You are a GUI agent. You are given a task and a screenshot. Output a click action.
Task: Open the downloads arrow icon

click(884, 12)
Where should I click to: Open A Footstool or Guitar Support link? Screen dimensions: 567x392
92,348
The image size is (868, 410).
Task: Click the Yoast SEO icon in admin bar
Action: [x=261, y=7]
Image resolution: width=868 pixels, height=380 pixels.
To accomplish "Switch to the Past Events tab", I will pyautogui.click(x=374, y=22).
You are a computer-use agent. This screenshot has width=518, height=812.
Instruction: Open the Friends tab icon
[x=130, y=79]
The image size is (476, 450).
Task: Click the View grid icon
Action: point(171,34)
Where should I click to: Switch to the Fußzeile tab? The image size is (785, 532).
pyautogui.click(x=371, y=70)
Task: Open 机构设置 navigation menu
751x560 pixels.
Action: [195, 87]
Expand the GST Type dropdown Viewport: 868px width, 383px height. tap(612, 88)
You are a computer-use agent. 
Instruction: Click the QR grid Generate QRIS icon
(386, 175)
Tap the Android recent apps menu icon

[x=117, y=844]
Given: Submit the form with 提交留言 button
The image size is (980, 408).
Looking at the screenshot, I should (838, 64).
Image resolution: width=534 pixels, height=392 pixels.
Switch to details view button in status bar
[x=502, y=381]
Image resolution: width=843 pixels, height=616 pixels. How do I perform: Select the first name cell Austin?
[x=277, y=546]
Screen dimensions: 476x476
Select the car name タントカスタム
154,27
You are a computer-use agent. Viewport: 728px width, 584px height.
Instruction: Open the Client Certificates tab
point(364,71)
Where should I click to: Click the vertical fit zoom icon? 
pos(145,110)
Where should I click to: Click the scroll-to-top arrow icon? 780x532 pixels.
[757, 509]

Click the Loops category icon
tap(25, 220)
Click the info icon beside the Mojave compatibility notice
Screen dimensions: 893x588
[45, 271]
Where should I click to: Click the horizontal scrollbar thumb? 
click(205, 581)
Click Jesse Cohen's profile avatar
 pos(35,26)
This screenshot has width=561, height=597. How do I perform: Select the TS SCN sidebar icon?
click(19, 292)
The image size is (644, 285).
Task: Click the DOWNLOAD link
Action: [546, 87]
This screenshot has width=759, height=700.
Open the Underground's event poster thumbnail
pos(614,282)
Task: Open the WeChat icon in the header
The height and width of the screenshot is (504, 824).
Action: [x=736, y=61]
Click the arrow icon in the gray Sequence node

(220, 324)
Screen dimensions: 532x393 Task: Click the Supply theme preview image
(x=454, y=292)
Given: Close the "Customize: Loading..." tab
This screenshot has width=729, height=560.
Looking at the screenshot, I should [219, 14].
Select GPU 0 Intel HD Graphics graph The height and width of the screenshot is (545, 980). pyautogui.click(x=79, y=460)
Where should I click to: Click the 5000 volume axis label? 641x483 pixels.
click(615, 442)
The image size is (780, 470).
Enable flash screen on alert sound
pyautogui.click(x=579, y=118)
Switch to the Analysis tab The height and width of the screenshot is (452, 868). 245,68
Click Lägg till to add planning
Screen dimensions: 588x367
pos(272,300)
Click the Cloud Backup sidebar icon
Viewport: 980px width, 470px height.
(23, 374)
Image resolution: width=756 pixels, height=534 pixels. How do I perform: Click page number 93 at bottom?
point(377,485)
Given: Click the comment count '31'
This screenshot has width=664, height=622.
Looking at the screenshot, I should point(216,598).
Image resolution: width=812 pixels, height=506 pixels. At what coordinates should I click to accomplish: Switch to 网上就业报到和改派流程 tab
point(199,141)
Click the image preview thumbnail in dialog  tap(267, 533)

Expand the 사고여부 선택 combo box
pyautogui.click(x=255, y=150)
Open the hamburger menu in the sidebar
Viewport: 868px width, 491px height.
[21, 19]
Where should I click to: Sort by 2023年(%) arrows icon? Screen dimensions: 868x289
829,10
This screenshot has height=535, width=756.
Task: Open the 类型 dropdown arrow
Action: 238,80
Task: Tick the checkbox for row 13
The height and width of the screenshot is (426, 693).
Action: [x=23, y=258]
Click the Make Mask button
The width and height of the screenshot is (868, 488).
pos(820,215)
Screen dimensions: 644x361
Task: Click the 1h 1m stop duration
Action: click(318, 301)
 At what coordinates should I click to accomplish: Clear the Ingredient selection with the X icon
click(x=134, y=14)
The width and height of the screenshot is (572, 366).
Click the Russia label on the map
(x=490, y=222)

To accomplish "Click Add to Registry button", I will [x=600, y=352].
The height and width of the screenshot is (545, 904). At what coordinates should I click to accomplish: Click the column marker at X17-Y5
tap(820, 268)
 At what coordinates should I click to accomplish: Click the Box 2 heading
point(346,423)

◆ **Problem details**
Taking the entries above, write out exactly the lines starting with the line containing "Click the arrow" and going on through the line containing "Given: Click the comment count '31'", both included, and nothing else.

◆ **Problem solution**
Click the arrow icon in the gray Sequence node

(220, 324)
Screen dimensions: 532x393 Task: Click the Supply theme preview image
(x=454, y=292)
Given: Close the "Customize: Loading..." tab
This screenshot has width=729, height=560.
Looking at the screenshot, I should [219, 14].
Select GPU 0 Intel HD Graphics graph The height and width of the screenshot is (545, 980). pyautogui.click(x=79, y=460)
Where should I click to: Click the 5000 volume axis label? 641x483 pixels.
click(615, 442)
The image size is (780, 470).
Enable flash screen on alert sound
pyautogui.click(x=579, y=118)
Switch to the Analysis tab The height and width of the screenshot is (452, 868). 245,68
Click Lägg till to add planning
Screen dimensions: 588x367
pos(272,300)
Click the Cloud Backup sidebar icon
Viewport: 980px width, 470px height.
(23, 374)
Image resolution: width=756 pixels, height=534 pixels. How do I perform: Click page number 93 at bottom?
point(377,485)
Given: Click the comment count '31'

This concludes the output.